DOCUMENT EXCERPT

########

Last Stage Of The Journey
This blog post is about the Apache Solr Learning To Rank ( LTR ) integration.
First, we modelled our dataset, collected the data and refined it, then we trained the model and analysed and evaluated the model and training set.
We are ready to rock and deploy the model and feature definitions to Solr.
I will focus in this blog post on the Apache Solr Learning To Rank (LTR) integration from Bloomberg [1].
The contribution is completed and available from Apache Solr 6.4.
This blog is heavily based on the Learning To Rank (LTR) Bloomberg contribution readme [2].
Apache Solr Learning To Rank (LTR) integration
The Apache Solr Learning To Rank (LTR) integration allows Solr to rerank the search results evaluating a provided Learning To Rank model.

########

GIVEN EXERCISE 1
Transcribe everything in the Solr Learning To Rank blog post from "We are ready" down to "Apache Solr 6.4.".
GIVEN EXERCISE 2
Write the next part of the blog post on Apache Solr's Learning To Rank integration, starting after its final sentence.

INFORMATION PROVIDED
########

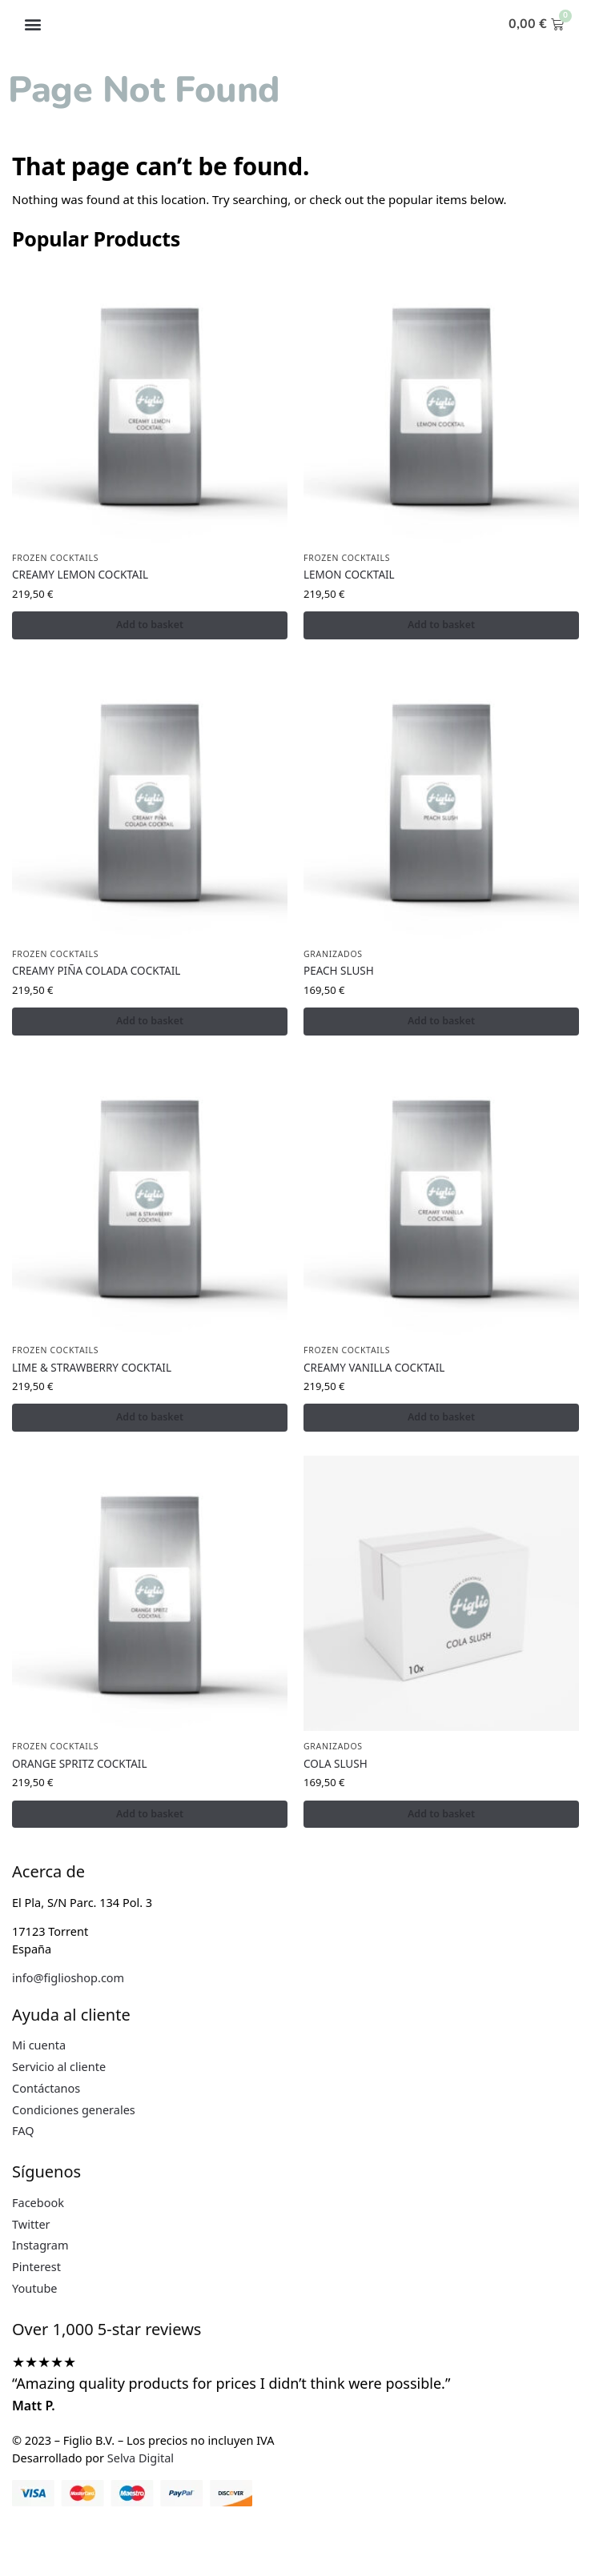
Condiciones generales (73, 2112)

########

EXERCISE OUTPUT 1
We are ready to rock and deploy the model and feature definitions to Solr.
I will focus in this blog post on the Apache Solr Learning To Rank (LTR) integration from Bloomberg [1].
The contribution is completed and available from Apache Solr 6.4.

EXERCISE OUTPUT 2
The main responsibilities of the plugin are:
- storage of feature definition
- storage of models
- feature extraction and caching
- search result rerank
Features Definition
As we learnt from the previous posts, the feature vector is the mathematical representation of each document/query pair and the model will score each search result according to that vector.
Of course, we need to tell Solr how to generate the feature vector for each document in the search results.
Here comes the Feature Definition file.
A JSON array describing all the relevant features necessary to score our documents through the machine-learned LTR model.
e.g.
[{ "name": "isBook",
"class": "org.apache.solr.ltr.feature.SolrFeature",
"params":{ "fq": ["{!terms f=category}book"] }
},
{
"name": "documentRecency",
"class": "org.apache.solr.ltr.feature.SolrFeature",
"params": {
"q": "{!func}recip( ms(NOW,publish_date), 3.16e-11, 1, 1)"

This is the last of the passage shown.